Changes in energy prices can cause broader economic swings, including when prices drop sharply. A plunge in oil prices to $30 a barrel in February 2016, from $106 in June 2014, dealt a blow to manufacturing as demand for oil-related products fell and, in turn, slowed overall economic growth.

The effect of higher oil prices on businesses is complicated because oil’s role in the economy has changed since the energy shocks of the 1970s. Buoyed by oil production from shale deposits in Texas, New Mexico and other states, America has slashed imports and has become a major exporter of oil and gas.

Higher prices would help not only oil companies but also steel producers, which have become major suppliers of metal pipe and other goods to the energy industry. They would most likely see a pickup in demand as drilling activity increased, offsetting some of the damage a spike would cause to consumer spending.

But other businesses, particularly those in the transportation sector, could suffer. Companies, including airlines and delivery firms, that rely on cheap fuel to make money distributing packages for online retailers could be big losers if oil prices soar.

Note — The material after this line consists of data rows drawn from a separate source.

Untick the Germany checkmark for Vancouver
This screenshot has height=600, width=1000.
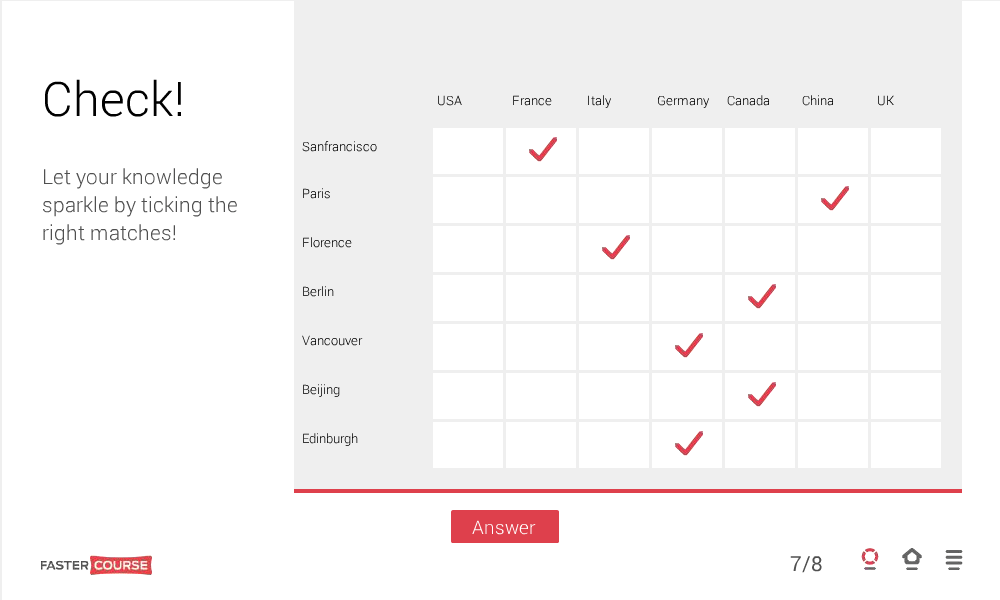coord(687,347)
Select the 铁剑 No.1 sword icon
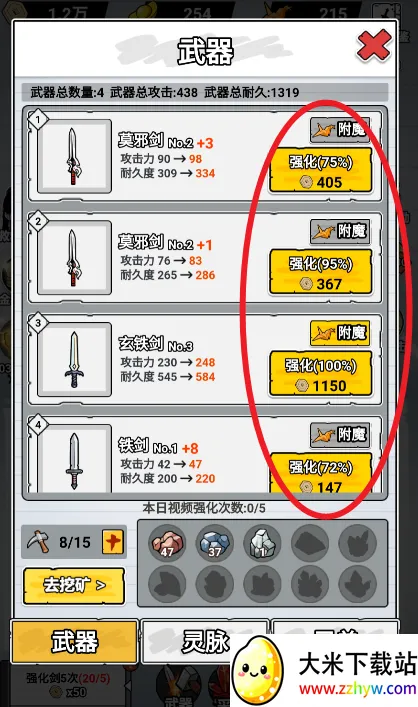 74,459
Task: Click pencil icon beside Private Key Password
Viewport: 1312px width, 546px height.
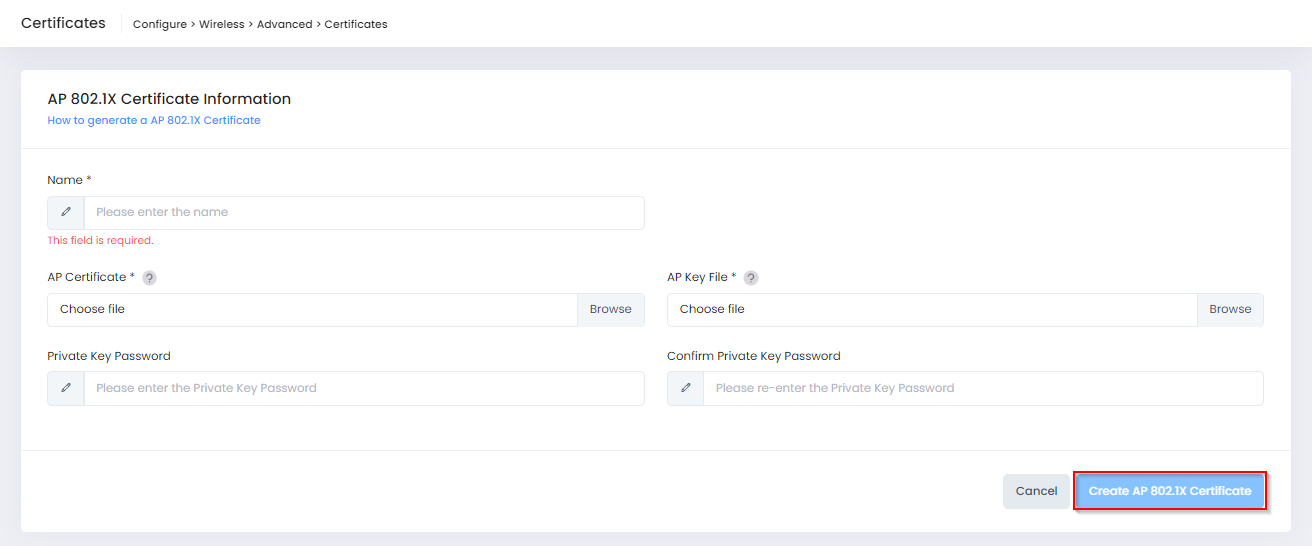Action: click(66, 388)
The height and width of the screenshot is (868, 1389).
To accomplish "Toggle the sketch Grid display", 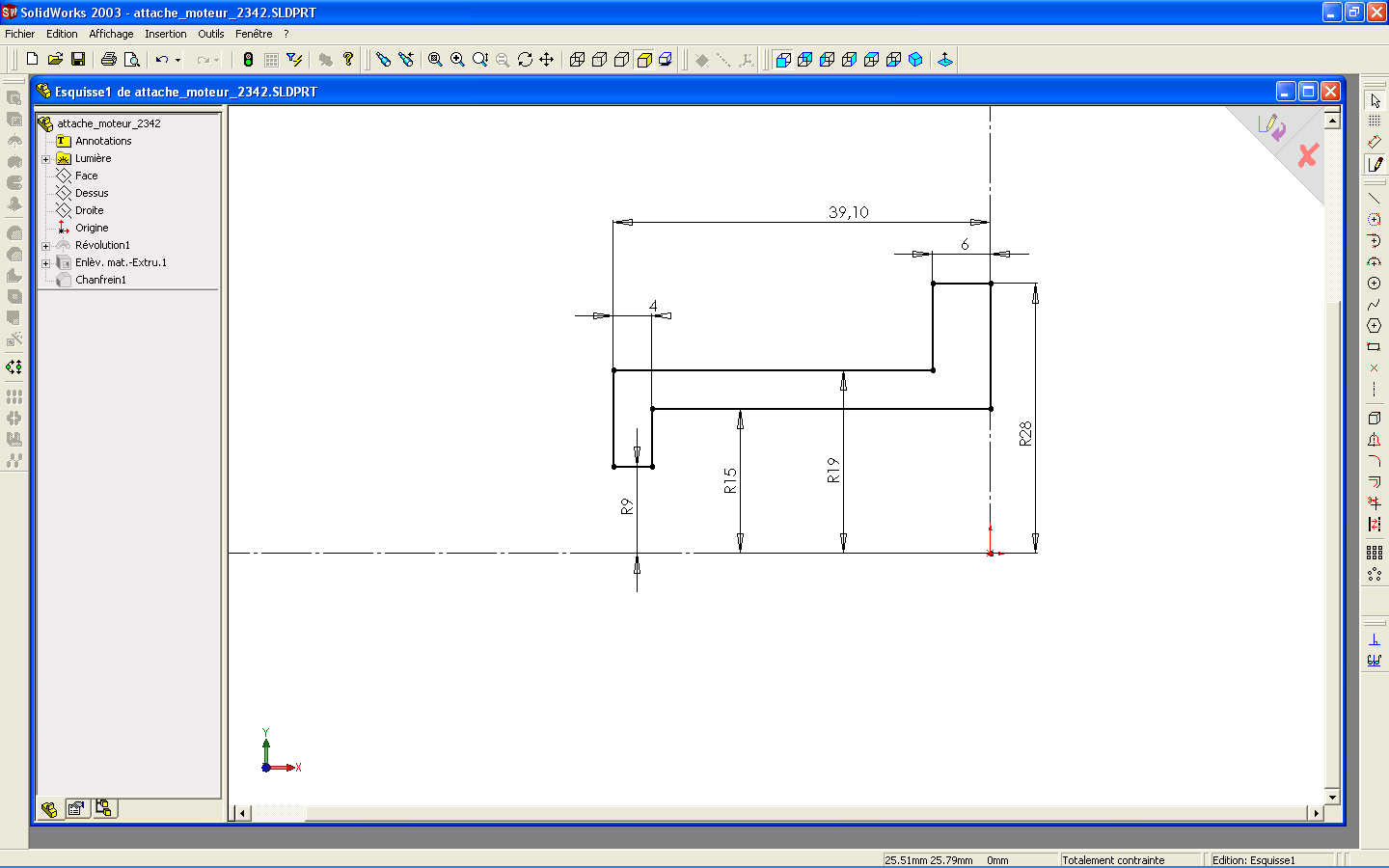I will click(1375, 121).
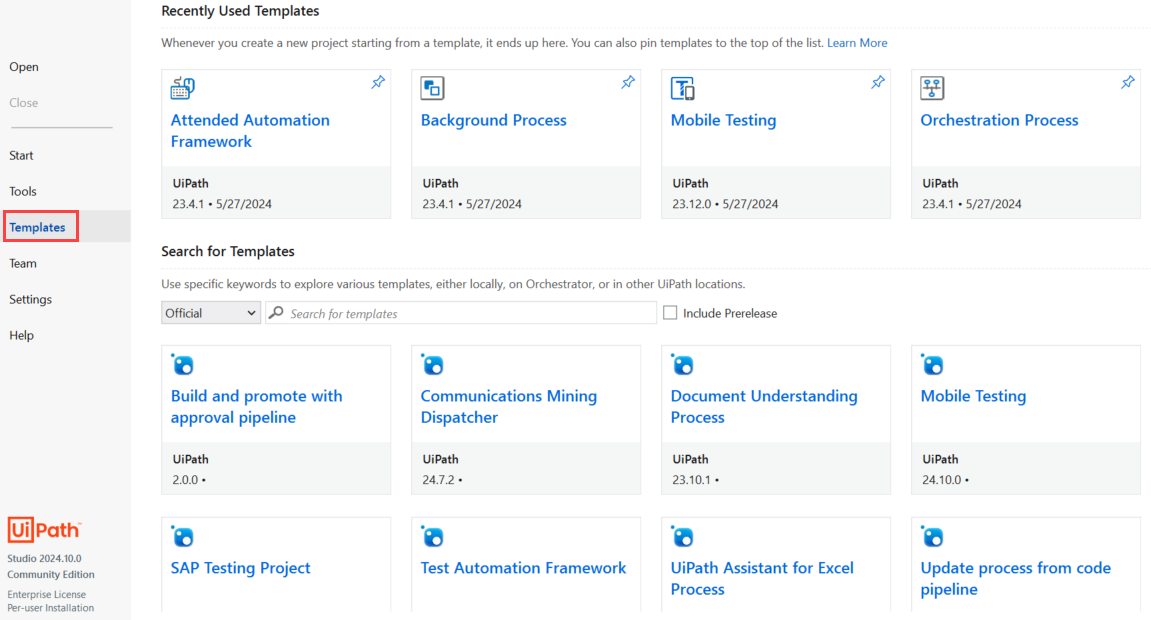Click the Background Process template icon
The width and height of the screenshot is (1151, 620).
[x=432, y=88]
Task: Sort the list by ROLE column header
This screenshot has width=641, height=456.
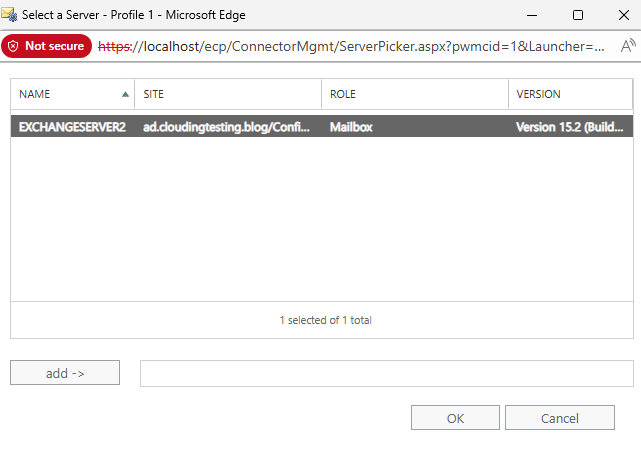Action: point(415,94)
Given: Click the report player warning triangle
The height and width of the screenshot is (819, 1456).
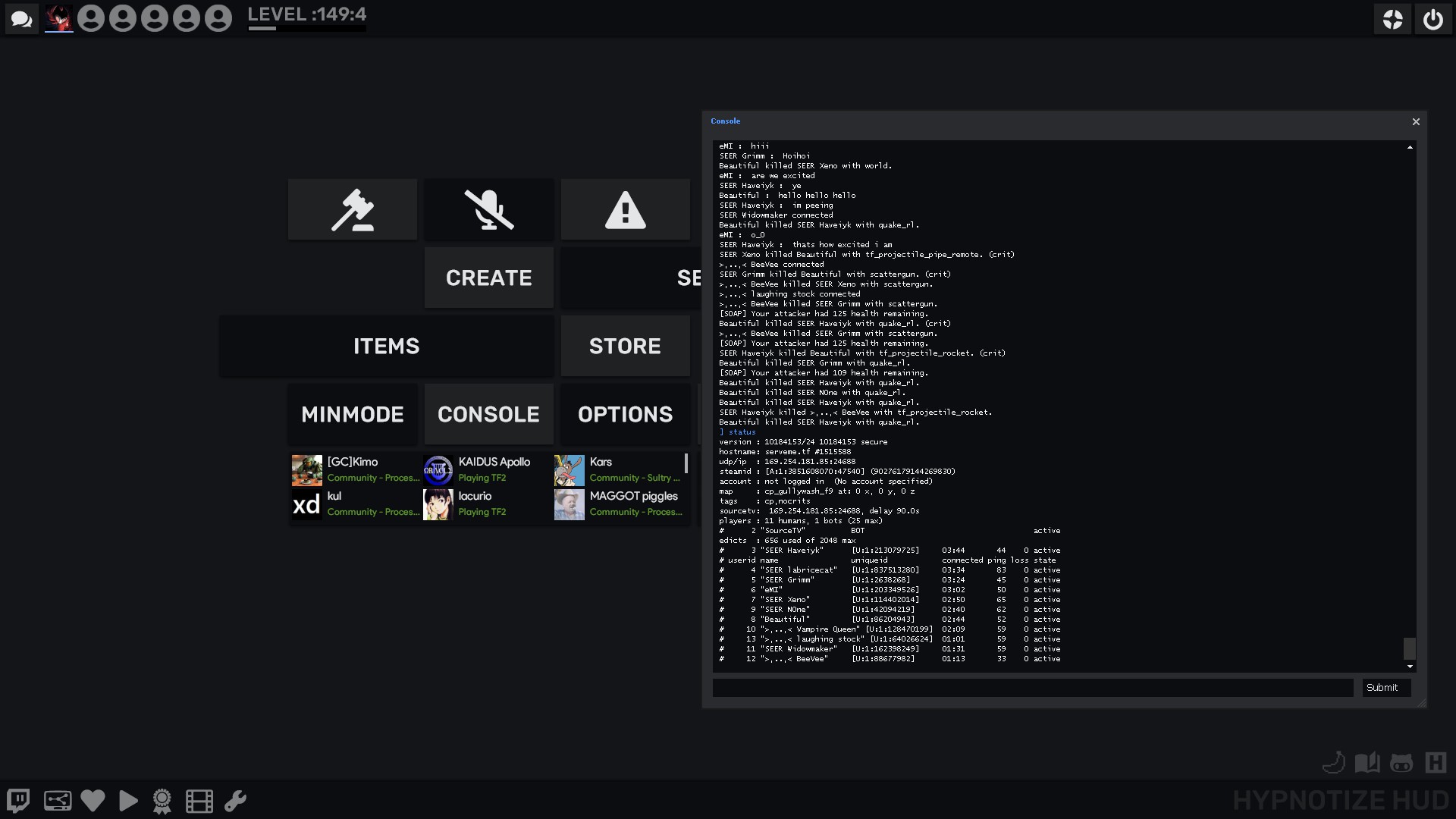Looking at the screenshot, I should [x=626, y=210].
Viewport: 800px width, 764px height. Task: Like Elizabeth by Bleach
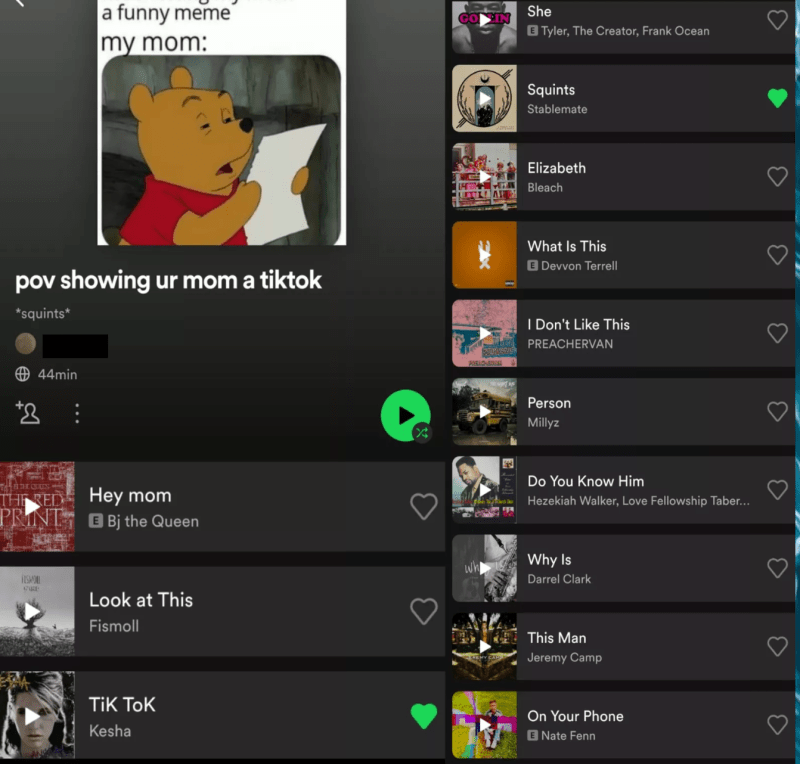tap(777, 177)
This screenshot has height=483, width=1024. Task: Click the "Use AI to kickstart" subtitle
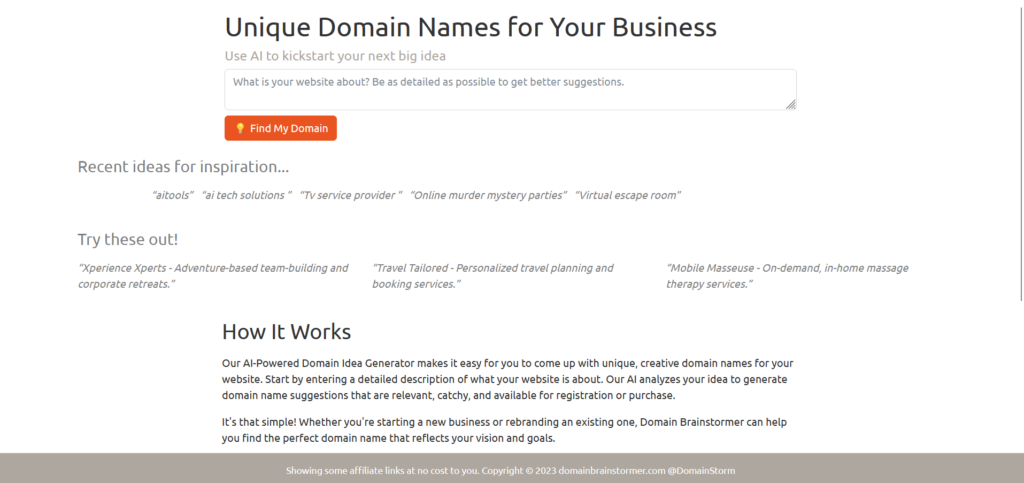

“Shale has shifted the paradigm,” said Gregory Daco, chief United States economist at Oxford Economics. “On the one hand, with higher prices there is a hit to consumers. But there’s an incentive for oil and gas companies to invest and produce more to reap the benefits.”

The biggest risk to consumers — and the economy itself — would be a significant military conflict between the United States and Iran. Businesses, already cautious about spending, would pull back further. Consumers would likewise retreat.

“When these things happen, people stay home and watch the news,” said Mr. Blitz of T.S. Lombard. “You’d see a dip in spending at the mall.”